Reality Check held a day long training for new and current Reality Check youth members. Youth, between the ages of 13 and 18, had the opportunity to learn and work on team building activities, which included low and high ropes courses. The staff at Orenda encouraged youth to foster a deeper understanding of self, others, and nature – focusing on skills like leadership, communication, passion, trust and many more. They discovered the power within themselves and others to expand beyond their personal limits and positively impact the world around them. In addition, they all participated in an interactive training on Reality Check initiatives, which included brainstorming activities for tobacco-free community policies.

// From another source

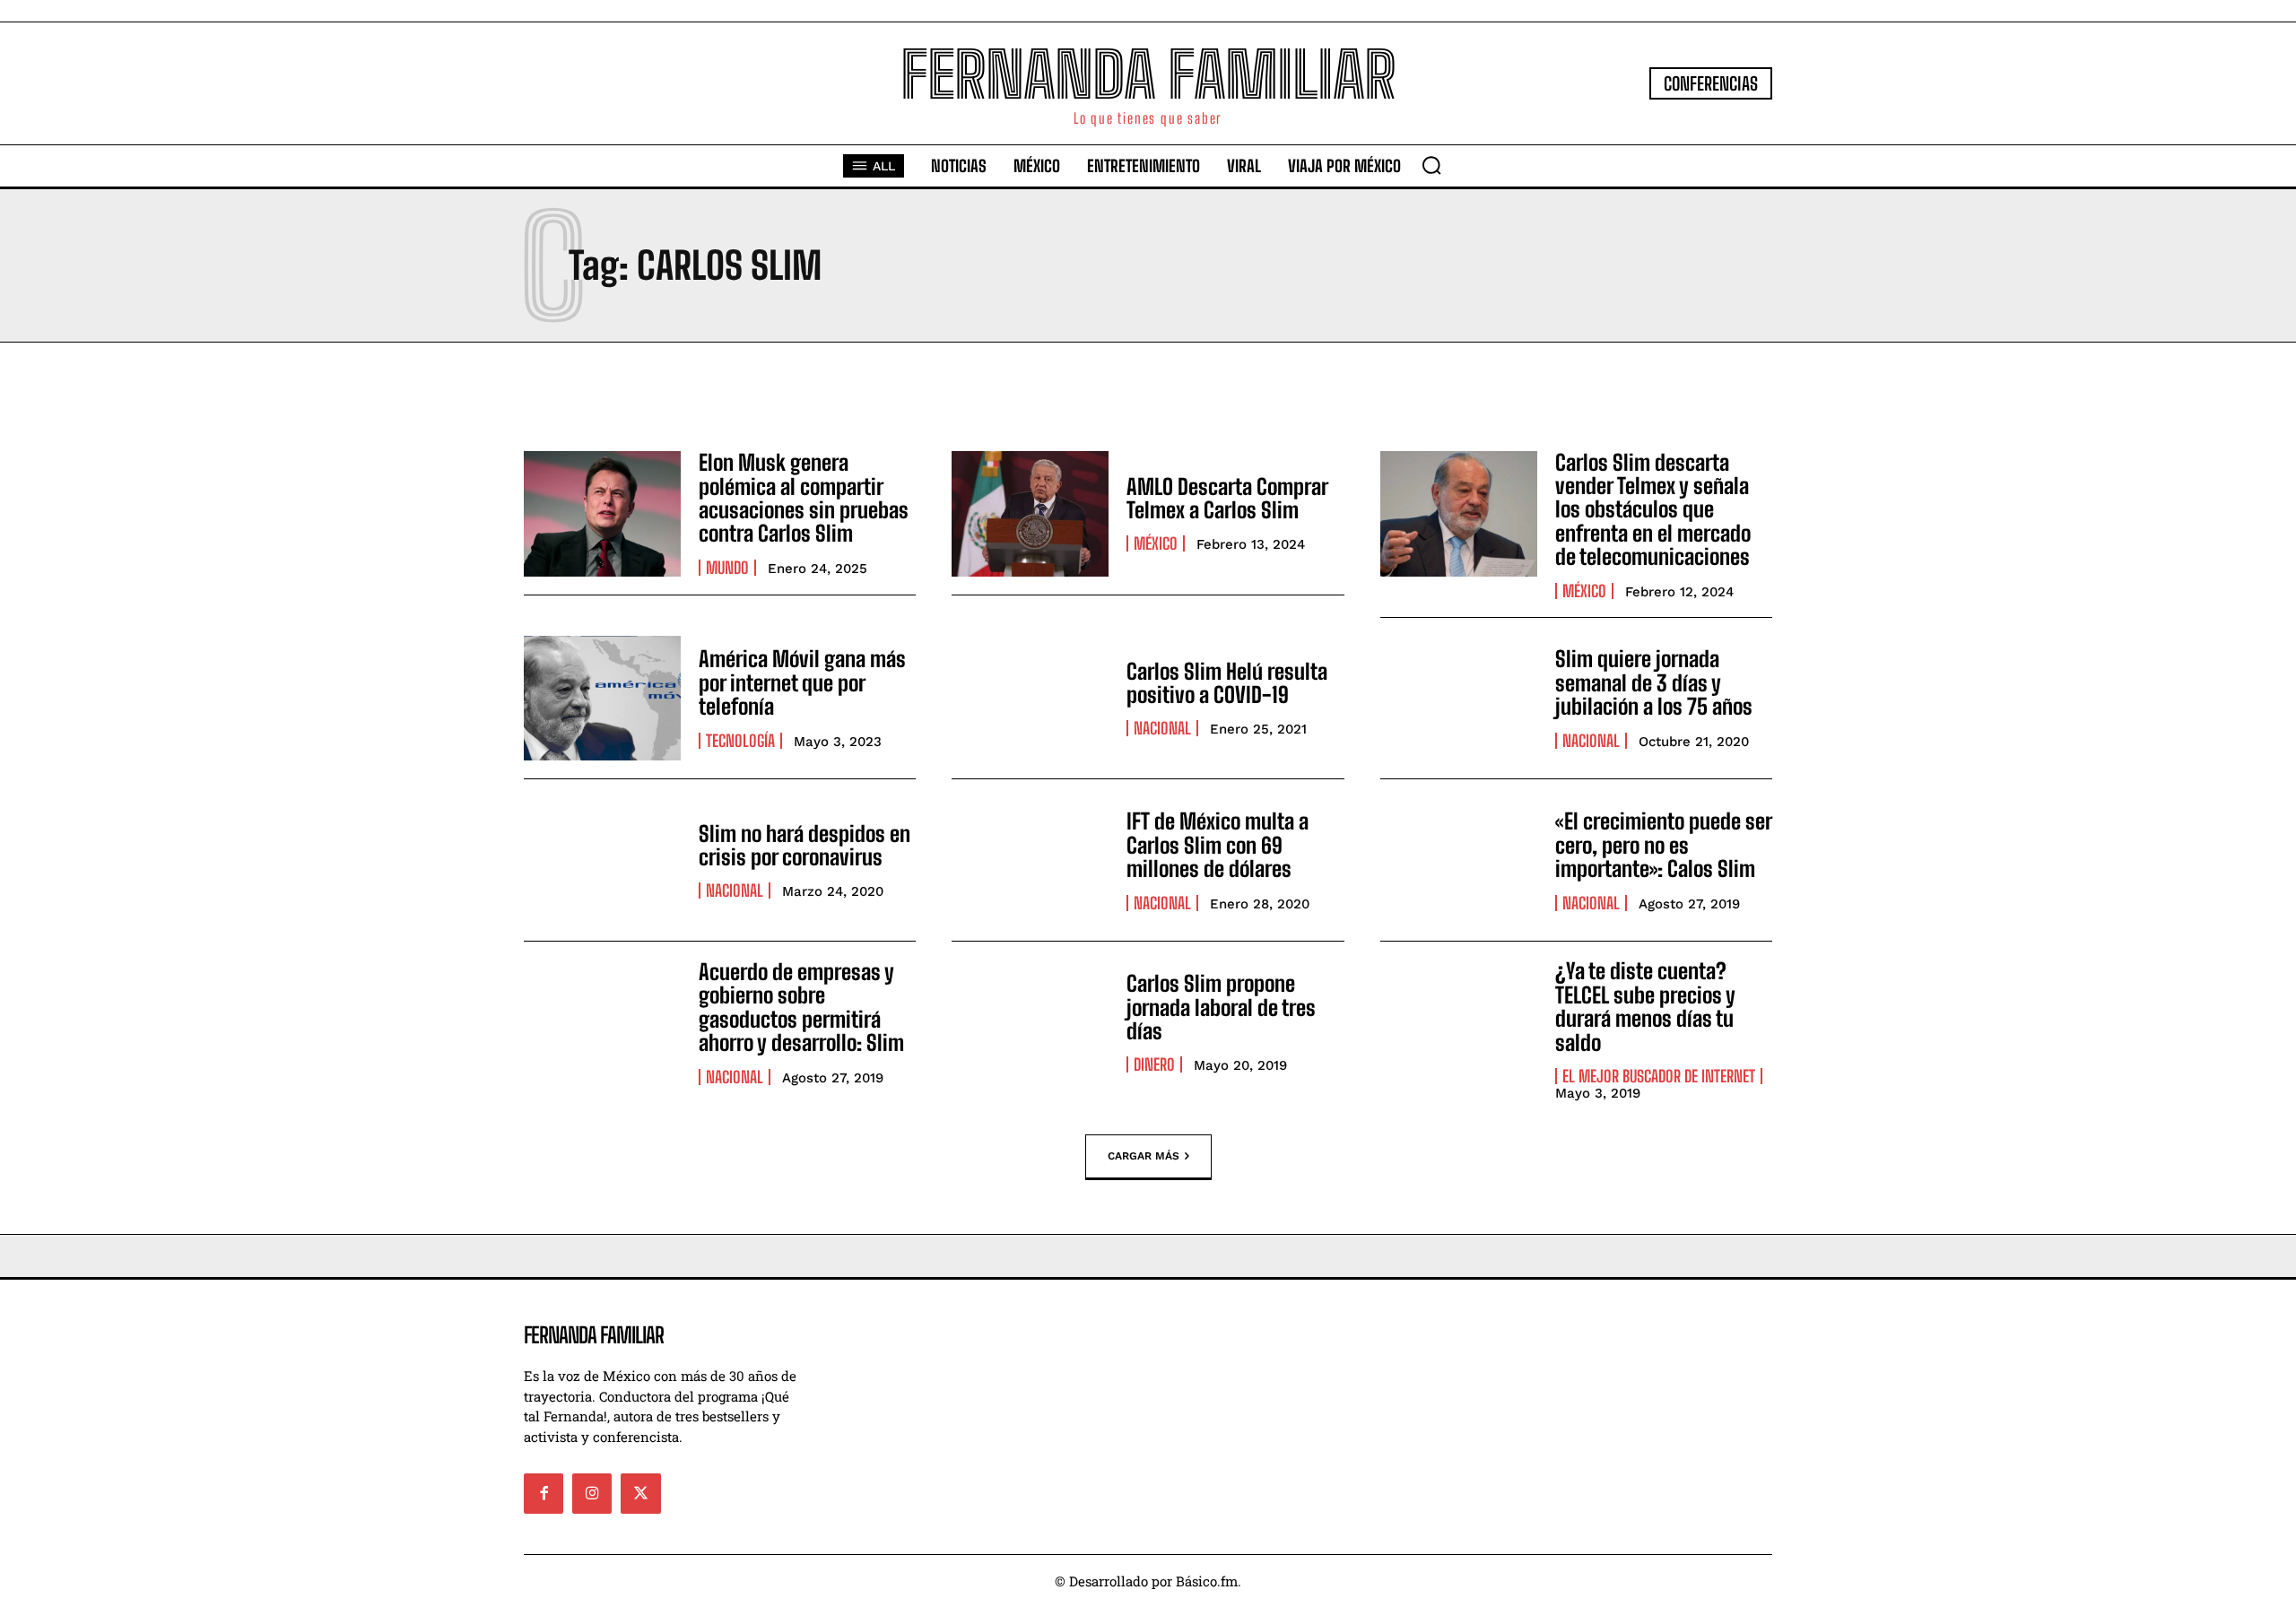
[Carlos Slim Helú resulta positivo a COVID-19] (1030, 698)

“In Reality Check, it’s important to work as a team and the different activities at Orenda, especially the low ropes course taught us that. It was really cool to see and use different leadership styles, said Britney Blackledge, 17, of Norwich High School.

“It was great to see so many youth come together to support a great cause and learn skills that they can use in their life, as well as in Reality Check,” said Rose Walsh, Chenango County Reality Check Coordinator.

According to the 2014 Surgeon General’s Report, if current smoking rates continue, 5.6 million Americans younger than 18, who are alive today, are projected to die prematurely from smoking-related disease. In New York State, the average age of a new smoker is 13 years old. Research shows that the earlier a person starts smoking, specifically a teenager, the more likely they are to become addicted to nicotine.

“We have a lot of work to do in educating our community and letting everyone know what the tobacco industry is up to, especially the way they market their products that appeal to youth, said Kaitlyn Gould, 15, of Norwich High School.”

Tobacco marketing and sales in stores near schools is a particular concern because teens that pass by or shop at these stores are routinely exposed to pro-tobacco messaging. Exposure to point-of-sale advertising and promotions prompts smoking initiation, encourages tobacco use, aids unplanned purchases, and undermines quit attempts. In New York State, 51 % of tobacco retailers fall within 1,000 feet of a school, so it is not surprising that youth are more likely to use tobacco, as well as purchase, when stores are located within a short distance of their schools.

Exposure to tobacco marketing in stores is a primary cause of youth smoking. To protect our youth, licensing is a powerful tool that can help minimize pro-drug messaging and help to reduce youth and adult tobacco use.